───── GIVEN PASSAGE

In this section, we give some tips for generating tables with the values associated with the keys for elicitation items. First, we'll discuss generating tables in spreadsheets in Excel. Then we'll discuss generating tables in text files.

We give two example tables below,3 where the keys are listed in the item column as integers 1, 2, 3, 4, 5, .... These keys are really shorthand for keys like 20111213-1-kiy-ap-framedwordlist-1, 20111213-1-kiy-ap-framedwordlist-2, etc., which are the full keys used for file naming, e.g. 20111213-1-kiy-ap-framedwordlist-1.wav. Table 1 shows an extract from the dictionary for 20111213-1-kiy-ap-framedwordlist, from the text file 20111213-1-kiy-ap-framedwordlist.txt here. Table 2 shows an extract from the spreadsheet 20111215-2-kiy-ap-framedwordlist.xlsx, available here.

We'll use 20111215-2-kiy-ap-framedwordlist.xlsx to demonstrate some tips for efficiency and semi-automated entry in working with spreadsheets. We use Microsoft Excel for demonstration, but similar approaches are available in other spreadsheet software programs.

Example tables illustrating dictionary data structures for organizing elicitation items

Table 1: Extract from 20111213-1-kiy-ap-framedwordlist dictionary
item kirikiri gloss tone1 tone2 frame word1 word2
1 paRai giRu bandicoot's elbow T1 T1 11 paRai giRu
2 kaza giRu gecko's elbow T2 T1 21 kaza giRu
3 fivaa giRu snail's elbow T3 T1 31 fivaa giRu
4 naraa giRu wasp's elbow T4 T1 41 naraa giRu
5 tava giRu catfish's elbow T5 T1 51 tava giRu
Table 2: Extract from 20111215-2-kiy-ap-framedwordlist dictionary
item word.1 word.2 verb gloss.1 gloss.2 gloss.verb tone.1 tone.2 bitone sent.kiy sent.eng
1 kE ndE fuwa ant centipede sees T1 T1 T1.T1 kE ndE fuwa. The ant sees the centipede.
2 kE fa fuwa ant younger.sibling sees T1 T2 T1.T2 kE fa fuwa. The ant sees the younger.sibling.
3 kE nO fuwa ant meat sees T1 T2 T1.T2 kE nO fuwa. The ant sees the meat.
4 kE fO fuwa ant wallaby sees T1 T3 T1.T3 kE fO fuwa. The ant sees the wallaby.
5 kE fO fuwa ant honeybee sees T1 T3 T1.T3 kE fO fuwa. The ant sees the honeybee.
6 kE ya fuwa ant mother sees T1 T5 T1.T5 kE ya fuwa. The ant sees the mother.
7 kE fa fuwa ant sago.grub sees T1 T5 T1.T5 kE fa fuwa. The ant sees the sago.grub.
8 ndE kE fuwa centipede ant sees T1 T1 T1.T1 ndE kE fuwa. The centipede sees the ant.
9 ndE fa fuwa centipede younger.sibling sees T1 T2 T1.T2 ndE fa fuwa. The centipede sees the younger.sibling.
10 ndE nO fuwa centipede meat sees T1 T2 T1.T2 ndE nO fuwa. The centipede sees the meat.

Working with spreadsheets

For Table 2 above, we only filled in a portion of the columns by hand. Many of the columns are fully specified by other columns. For instance, sent.kiy entries are simply concatenated from tone.1 and tone.2 entries. Such fully specified columns can be automatically filled in, as we demonstrate below.

──────────
───── EXTRACTED INFORMATION

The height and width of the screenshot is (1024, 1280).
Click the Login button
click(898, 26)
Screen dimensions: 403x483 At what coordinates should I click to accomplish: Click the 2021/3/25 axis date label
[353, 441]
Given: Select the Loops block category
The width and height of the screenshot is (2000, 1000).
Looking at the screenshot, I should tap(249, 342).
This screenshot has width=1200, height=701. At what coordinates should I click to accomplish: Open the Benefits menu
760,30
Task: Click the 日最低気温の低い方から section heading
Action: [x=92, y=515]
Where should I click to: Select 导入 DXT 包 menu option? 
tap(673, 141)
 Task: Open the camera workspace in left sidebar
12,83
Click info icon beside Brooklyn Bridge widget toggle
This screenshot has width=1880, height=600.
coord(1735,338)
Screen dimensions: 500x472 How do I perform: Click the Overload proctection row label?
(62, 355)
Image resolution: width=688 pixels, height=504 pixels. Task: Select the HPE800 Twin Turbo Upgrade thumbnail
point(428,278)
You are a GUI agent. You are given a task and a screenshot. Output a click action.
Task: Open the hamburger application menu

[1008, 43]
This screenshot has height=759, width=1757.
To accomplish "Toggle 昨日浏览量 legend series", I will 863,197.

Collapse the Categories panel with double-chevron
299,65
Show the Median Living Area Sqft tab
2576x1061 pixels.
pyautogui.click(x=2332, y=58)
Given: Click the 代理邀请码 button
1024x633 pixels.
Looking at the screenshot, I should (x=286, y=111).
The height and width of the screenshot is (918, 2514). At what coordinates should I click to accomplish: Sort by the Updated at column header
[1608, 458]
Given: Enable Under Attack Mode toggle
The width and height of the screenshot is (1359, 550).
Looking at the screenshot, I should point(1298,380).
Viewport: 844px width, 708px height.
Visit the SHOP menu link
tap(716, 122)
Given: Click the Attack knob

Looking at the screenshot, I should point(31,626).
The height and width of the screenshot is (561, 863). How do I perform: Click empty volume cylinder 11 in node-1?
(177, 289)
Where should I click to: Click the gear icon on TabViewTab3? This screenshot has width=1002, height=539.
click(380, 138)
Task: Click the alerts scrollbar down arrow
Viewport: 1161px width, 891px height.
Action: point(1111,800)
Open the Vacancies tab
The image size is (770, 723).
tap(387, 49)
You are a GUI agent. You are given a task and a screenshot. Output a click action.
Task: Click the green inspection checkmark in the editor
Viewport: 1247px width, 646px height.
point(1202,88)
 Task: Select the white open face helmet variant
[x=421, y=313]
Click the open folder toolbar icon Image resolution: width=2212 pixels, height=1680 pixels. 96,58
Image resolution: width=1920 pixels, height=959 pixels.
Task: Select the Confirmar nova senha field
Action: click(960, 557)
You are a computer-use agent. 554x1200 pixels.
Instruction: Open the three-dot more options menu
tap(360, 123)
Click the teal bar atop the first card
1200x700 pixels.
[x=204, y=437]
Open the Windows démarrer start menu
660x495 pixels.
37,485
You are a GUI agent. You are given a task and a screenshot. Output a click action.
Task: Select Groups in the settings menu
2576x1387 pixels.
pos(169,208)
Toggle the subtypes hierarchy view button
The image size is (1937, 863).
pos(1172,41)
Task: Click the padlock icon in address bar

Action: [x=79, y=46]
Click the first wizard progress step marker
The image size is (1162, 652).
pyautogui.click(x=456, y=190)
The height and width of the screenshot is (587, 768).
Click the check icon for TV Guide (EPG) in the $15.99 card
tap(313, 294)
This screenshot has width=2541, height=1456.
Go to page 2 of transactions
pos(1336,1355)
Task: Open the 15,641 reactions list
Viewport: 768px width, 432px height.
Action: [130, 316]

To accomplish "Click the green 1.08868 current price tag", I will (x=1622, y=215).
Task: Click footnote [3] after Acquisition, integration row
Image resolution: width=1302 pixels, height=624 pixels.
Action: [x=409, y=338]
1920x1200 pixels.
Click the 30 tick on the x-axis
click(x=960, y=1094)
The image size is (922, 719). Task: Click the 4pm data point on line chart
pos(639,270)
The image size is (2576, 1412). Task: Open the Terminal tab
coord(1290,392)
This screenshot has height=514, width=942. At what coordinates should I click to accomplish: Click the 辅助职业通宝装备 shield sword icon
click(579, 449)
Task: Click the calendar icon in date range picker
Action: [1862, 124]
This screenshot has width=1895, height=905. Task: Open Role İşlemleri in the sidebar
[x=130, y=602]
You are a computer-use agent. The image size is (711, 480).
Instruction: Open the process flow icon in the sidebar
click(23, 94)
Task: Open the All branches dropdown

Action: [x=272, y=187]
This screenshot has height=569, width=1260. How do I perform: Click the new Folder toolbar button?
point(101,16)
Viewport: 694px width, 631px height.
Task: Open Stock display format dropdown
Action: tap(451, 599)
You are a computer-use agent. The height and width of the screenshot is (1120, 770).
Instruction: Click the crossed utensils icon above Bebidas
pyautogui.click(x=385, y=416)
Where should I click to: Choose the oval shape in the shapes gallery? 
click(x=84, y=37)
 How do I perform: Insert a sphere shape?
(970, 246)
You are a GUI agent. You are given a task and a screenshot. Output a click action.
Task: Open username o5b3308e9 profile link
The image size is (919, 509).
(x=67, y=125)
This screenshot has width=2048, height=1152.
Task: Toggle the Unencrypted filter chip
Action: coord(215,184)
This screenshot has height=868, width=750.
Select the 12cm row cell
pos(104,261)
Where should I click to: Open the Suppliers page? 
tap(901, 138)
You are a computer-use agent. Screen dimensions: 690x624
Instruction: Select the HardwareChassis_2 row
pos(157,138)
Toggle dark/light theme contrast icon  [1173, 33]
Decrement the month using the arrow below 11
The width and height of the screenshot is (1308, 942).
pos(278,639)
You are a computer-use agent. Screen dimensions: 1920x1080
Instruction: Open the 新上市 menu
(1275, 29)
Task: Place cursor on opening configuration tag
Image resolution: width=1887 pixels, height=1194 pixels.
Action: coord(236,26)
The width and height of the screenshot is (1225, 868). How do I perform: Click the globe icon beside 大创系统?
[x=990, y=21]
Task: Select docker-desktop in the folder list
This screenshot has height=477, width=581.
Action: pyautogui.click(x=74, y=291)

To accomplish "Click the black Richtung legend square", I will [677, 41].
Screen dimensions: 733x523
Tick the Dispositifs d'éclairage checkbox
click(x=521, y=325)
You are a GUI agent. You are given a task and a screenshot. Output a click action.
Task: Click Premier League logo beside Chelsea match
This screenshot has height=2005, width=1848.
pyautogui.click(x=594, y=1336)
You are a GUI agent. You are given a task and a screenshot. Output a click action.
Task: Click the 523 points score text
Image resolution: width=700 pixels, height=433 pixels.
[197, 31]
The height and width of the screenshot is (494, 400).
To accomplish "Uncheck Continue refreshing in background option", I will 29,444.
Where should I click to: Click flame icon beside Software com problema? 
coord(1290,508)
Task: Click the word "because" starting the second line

──────────

## WHAT TO PRODUCE
In the passage on tables for elicitation items, what full key does the integer 1 in the item column stand for?

## PROBLEM SOLUTION
20111213-1-kiy-ap-framedwordlist-1